Weekend Reading: The Psychology of Neonaticide, Failed Adoptions, and More

In Pacific Standard, Nabeelah Jaffer looks at mental illness in mothers who commit neonaticide. Every so often, a grisly story pops up in the news about a woman killing her own child just after giving birth. More often than not, these women report strong feelings of denial about their pregnancies, saying that they were not aware—or only partially able to comprehend—that they were carrying. (“There was no rapport between my body and my mind,” one says.) Rather than going to great lengths to hide the newborns’ bodies, the women often put them in odd places where they are easily found by others—a laundry basket, the kitchen freezer. In the press, the women who commit these killings are usually portrayed as utter monsters; Jaffer asks whether they should be treated not as hardened perpetrators of premeditated murder but as victims of psychosis.

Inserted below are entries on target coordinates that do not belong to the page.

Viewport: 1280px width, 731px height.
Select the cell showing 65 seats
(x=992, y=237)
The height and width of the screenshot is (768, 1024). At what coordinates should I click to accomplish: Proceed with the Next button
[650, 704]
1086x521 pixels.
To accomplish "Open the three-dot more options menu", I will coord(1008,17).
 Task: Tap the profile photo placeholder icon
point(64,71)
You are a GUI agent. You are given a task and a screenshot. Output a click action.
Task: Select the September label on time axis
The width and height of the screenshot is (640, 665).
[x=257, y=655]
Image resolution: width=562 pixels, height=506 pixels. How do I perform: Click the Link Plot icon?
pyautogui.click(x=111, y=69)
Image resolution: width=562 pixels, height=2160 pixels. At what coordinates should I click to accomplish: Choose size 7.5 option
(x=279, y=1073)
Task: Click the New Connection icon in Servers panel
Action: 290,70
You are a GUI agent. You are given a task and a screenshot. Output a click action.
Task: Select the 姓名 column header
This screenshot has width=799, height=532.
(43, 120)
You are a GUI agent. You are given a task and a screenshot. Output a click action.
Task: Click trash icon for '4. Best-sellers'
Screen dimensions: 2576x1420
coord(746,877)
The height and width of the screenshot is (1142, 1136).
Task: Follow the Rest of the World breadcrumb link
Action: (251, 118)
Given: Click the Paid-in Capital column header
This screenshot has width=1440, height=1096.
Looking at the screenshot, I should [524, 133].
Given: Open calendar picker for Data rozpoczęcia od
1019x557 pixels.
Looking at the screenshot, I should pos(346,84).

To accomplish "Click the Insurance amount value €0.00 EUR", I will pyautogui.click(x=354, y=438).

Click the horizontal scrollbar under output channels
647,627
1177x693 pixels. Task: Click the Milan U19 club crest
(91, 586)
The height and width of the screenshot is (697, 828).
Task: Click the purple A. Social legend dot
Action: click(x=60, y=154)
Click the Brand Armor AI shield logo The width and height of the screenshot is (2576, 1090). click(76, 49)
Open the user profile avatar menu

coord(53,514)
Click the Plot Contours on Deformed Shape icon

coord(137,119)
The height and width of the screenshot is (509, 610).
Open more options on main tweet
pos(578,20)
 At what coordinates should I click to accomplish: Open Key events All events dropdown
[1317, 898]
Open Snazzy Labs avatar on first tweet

In The California Sunday Magazine, Ashley Powers visits Short Creek, Arizona, an area dominated by Mormon fundamentalists formerly led by Warren Jeffs. (Jeffs still wields considerable power in the area, but he does so from prison, where’s he’s serving a sentence for sexually assaulting his underage “spiritual wives.”) Powers follows the story of Ron Cooke, who grew up in the F.L.D.S. Church but left the community and moved away as an adult. After a workplace injury left him disabled, his family persuaded him to move back to the Short Creek area with his wife, Jinjer. Once they were there, however, the couple found themselves the victims of severe ostracization, not only by their F.L.D.S. neighbors but by the municipality, which refused to connect their utilities for many months. Their story reveals the workings of a community in which even the secular authorities are under the thrall of a cult leader.

Lisa Belkin takes on the painful and complicated issue of failed adoptions in “Giving Away ‘Anatoly Z,’ ” for Yahoo! News. Anatoly is the name given, in the piece, to a Russian child adopted by American parents. As sometimes happens in adoption cases in which the child has experienced extreme trauma in a previous home, Anatoly (and his sister, “Alexa,” whom the family adopted at the same time) began exhibiting severe behavioral issues, becoming increasingly violent. Feeling unable to handle both children anymore, the adoptive parents decided to find a new home for Anatoly. This practice, known as rehoming, is often unregulated, and is widely condemned. When Anatoly’s family decided to give him up, however, his adoptive mother contacted a woman named Cyndi Peck, who runs an organization called Second Chance Adoption and believes that there should be wider acknowledgement that some adoptions don’t work out—and that “there is a legal, safe, loving way to do what is best for the child.”